The configuration file has references to FPGA support. This could indicate that Microsoft is looking into hardware acceleration for Vegas in the future. That would be quite interesting, as it could offer even better performance for data-intensive workloads. We can even see a direct reference to the Xilinx U250 (PCIe Gen3 x16, XDMA 2.1) in the configuration option FpgaSvc.XclBinName. The current status of FPGA acceleration is also exposed in the HTTP API mentioned above. When I call the API’s ping endpoint (http://localhost:8090/cache/ops/ping), I get the following response:

1{
2   "VegasCache" :  "3.5.10",
3   "VersionComment" : "30-Sep-2025 Strawberries SP5",
4   "SecondsAlive" : "2714",
5   "FPGAStatus" : "NotFoundXilinxDevice"
6}

These kinds of accelerators can offload some of the data processing tasks from the CPU, which can lead to significant performance improvements (AMD claims up to 90x faster, depending on the workload). Now the question is: how could a caching layer benefit from FPGA acceleration? Or are they working on something else which we have yet to uncover?

Conclusion

Vegas is one of the Synapse components that made its way into Fabric and an impressive piece of software engineering, benefiting Fabric users without them even realizing it. It is a great example of how Microsoft is leveraging its existing technologies and expertise to build a powerful data platform.

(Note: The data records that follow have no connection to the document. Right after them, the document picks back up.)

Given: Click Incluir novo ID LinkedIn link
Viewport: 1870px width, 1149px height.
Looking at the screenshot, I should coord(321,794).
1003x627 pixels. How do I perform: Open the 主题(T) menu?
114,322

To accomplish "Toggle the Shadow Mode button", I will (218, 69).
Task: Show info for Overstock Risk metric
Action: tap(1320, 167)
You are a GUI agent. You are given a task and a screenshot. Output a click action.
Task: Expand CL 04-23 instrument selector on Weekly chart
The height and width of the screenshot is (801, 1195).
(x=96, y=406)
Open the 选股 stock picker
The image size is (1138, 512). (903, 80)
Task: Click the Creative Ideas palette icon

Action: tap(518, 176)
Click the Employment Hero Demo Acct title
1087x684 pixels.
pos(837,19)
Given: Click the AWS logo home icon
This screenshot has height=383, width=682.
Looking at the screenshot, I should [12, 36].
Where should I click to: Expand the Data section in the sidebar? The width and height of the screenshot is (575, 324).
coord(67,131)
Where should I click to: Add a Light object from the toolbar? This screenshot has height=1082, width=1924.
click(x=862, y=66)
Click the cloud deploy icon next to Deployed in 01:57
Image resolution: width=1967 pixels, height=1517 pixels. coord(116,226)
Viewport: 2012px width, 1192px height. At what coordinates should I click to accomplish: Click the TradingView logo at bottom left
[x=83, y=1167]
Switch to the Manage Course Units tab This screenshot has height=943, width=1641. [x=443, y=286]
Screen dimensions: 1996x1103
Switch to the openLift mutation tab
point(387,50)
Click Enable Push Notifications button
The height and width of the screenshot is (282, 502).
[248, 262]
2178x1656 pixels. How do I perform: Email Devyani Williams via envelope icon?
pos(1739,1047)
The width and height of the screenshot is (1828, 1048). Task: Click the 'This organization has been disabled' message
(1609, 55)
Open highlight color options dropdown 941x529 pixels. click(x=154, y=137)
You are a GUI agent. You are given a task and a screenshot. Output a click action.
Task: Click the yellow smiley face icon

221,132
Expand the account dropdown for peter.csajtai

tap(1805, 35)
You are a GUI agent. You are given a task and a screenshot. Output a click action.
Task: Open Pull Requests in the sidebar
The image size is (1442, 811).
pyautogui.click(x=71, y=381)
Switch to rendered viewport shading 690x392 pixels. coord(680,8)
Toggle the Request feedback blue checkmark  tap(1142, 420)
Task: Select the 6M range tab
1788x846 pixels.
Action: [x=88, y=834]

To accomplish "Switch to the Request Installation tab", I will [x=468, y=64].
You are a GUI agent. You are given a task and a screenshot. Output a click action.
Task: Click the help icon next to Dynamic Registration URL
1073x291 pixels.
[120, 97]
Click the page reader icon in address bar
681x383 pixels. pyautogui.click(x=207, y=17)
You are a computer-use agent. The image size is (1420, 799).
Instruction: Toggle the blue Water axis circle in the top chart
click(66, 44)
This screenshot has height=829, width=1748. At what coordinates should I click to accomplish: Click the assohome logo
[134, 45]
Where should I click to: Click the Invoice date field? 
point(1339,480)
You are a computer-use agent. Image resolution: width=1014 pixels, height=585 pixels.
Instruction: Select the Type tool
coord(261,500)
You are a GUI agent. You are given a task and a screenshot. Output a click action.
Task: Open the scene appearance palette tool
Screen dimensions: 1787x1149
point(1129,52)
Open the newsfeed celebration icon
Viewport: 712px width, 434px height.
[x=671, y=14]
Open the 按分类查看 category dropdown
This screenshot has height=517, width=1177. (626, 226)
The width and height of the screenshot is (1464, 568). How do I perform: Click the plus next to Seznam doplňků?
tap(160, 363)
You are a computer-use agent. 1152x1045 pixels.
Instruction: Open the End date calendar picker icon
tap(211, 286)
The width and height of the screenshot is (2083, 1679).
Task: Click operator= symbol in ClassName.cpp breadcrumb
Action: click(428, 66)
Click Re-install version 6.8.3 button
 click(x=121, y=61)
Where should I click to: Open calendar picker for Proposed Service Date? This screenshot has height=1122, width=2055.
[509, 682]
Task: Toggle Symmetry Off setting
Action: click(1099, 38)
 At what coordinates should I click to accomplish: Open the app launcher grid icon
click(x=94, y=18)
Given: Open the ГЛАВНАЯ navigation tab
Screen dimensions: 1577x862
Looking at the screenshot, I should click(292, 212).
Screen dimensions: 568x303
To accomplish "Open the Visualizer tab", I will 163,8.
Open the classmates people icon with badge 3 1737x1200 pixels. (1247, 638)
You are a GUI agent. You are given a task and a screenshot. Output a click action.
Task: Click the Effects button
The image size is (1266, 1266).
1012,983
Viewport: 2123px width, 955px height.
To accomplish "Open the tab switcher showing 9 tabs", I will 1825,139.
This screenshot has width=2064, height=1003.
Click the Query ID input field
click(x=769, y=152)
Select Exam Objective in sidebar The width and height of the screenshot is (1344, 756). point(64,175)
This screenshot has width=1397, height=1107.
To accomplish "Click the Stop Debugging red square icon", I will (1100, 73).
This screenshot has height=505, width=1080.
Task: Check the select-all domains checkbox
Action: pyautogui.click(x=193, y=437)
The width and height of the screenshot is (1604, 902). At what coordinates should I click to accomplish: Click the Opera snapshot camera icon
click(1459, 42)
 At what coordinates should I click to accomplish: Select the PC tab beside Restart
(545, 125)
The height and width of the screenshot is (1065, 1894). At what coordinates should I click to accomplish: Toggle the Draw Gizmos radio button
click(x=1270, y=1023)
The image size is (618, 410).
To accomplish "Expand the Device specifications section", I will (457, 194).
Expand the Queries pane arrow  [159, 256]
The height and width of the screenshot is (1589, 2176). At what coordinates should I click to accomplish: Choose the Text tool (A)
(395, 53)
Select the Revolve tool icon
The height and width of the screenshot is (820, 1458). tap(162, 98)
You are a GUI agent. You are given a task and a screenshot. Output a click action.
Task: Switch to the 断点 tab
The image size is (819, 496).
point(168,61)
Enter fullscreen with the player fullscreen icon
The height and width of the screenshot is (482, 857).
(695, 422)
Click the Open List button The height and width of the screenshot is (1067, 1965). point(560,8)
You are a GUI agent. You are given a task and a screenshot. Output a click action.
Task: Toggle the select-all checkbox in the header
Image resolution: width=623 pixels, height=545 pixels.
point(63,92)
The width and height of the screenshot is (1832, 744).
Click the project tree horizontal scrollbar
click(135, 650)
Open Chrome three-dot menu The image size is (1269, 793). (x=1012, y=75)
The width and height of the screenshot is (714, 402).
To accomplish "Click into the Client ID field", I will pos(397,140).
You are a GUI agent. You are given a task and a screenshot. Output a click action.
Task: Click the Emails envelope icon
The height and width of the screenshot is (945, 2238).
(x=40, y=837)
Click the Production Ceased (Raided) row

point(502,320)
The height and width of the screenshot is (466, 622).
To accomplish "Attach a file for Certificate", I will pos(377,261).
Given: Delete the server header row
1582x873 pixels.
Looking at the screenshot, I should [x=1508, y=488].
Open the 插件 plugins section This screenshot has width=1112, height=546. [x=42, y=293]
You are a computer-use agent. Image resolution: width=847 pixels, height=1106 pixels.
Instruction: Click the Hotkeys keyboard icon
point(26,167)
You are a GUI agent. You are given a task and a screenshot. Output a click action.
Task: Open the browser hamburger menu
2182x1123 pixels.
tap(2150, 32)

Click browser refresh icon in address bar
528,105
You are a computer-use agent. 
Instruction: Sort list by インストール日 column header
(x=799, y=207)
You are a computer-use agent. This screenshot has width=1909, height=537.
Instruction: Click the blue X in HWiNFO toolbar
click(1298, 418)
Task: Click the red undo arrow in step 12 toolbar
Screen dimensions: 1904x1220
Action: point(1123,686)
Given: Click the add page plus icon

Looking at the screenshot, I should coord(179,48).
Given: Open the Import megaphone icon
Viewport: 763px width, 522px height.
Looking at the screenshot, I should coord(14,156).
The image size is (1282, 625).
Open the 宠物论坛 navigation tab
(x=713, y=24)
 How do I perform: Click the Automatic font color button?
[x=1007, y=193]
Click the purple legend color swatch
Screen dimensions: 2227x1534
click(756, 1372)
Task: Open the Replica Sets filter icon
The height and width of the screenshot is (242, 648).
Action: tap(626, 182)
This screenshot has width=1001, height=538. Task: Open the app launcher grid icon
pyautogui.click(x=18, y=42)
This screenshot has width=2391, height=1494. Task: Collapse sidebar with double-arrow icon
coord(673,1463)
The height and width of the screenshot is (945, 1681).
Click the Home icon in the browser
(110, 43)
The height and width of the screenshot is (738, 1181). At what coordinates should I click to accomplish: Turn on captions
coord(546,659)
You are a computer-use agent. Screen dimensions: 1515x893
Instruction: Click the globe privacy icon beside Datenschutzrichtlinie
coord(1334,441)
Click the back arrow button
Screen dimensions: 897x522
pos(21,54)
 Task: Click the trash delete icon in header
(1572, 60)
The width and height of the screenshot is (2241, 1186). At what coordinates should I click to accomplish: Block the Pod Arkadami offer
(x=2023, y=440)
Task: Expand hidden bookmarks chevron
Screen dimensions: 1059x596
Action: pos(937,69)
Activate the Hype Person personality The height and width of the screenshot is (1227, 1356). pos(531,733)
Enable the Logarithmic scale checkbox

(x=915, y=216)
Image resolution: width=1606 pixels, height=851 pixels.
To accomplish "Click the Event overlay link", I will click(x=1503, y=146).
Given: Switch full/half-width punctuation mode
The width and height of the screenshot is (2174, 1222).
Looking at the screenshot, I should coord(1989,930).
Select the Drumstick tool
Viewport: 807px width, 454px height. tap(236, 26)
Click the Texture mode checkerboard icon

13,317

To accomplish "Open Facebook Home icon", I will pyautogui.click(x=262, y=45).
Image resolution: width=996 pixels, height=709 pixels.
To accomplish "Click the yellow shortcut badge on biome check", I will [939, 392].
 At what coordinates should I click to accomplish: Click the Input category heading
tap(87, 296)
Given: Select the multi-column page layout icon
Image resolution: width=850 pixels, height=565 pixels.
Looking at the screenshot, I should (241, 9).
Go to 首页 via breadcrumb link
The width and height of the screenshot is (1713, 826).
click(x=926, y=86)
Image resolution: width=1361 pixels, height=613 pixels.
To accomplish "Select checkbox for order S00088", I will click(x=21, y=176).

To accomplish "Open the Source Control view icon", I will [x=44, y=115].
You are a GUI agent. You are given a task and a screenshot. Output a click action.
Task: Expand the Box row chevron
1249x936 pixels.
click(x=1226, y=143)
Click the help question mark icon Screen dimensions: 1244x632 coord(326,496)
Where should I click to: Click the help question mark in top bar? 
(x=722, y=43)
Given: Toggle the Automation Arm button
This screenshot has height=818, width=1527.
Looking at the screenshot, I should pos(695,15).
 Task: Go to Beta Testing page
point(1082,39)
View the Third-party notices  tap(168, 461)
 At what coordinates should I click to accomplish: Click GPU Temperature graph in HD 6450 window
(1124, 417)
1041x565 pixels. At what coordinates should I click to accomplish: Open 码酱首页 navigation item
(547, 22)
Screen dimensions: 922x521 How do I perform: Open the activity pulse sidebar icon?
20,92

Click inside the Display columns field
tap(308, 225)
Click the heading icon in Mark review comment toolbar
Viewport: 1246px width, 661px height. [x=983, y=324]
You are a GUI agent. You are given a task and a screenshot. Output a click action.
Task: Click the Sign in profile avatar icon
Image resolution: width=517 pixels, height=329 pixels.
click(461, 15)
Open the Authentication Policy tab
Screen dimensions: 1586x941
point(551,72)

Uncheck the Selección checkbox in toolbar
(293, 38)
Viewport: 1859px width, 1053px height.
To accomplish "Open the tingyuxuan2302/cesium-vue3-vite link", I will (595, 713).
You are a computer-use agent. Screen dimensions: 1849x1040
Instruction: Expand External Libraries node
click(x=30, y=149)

Vegas is also still being actively developed and multiple configuration options hint at features that are not yet available. It will be interesting to see how Vegas evolves in the future and what new capabilities Microsoft will add to it. I’m definitely keeping an eye on:

Vegas CSV support, which would be a nice bonus for users who still have to work with CSV files in their data platform. Since the automatic Shortcut Transforms are also using Spark under the hood, this might also speed up those Shortcuts.
Vegas Mison support, which could speed up JSON parsing in Fabric. Same remarks as for CSV support, this could also speed up Shortcut Transforms that work with JSON files.
FPGA acceleration. Still unclear if/how Microsoft plans to use this.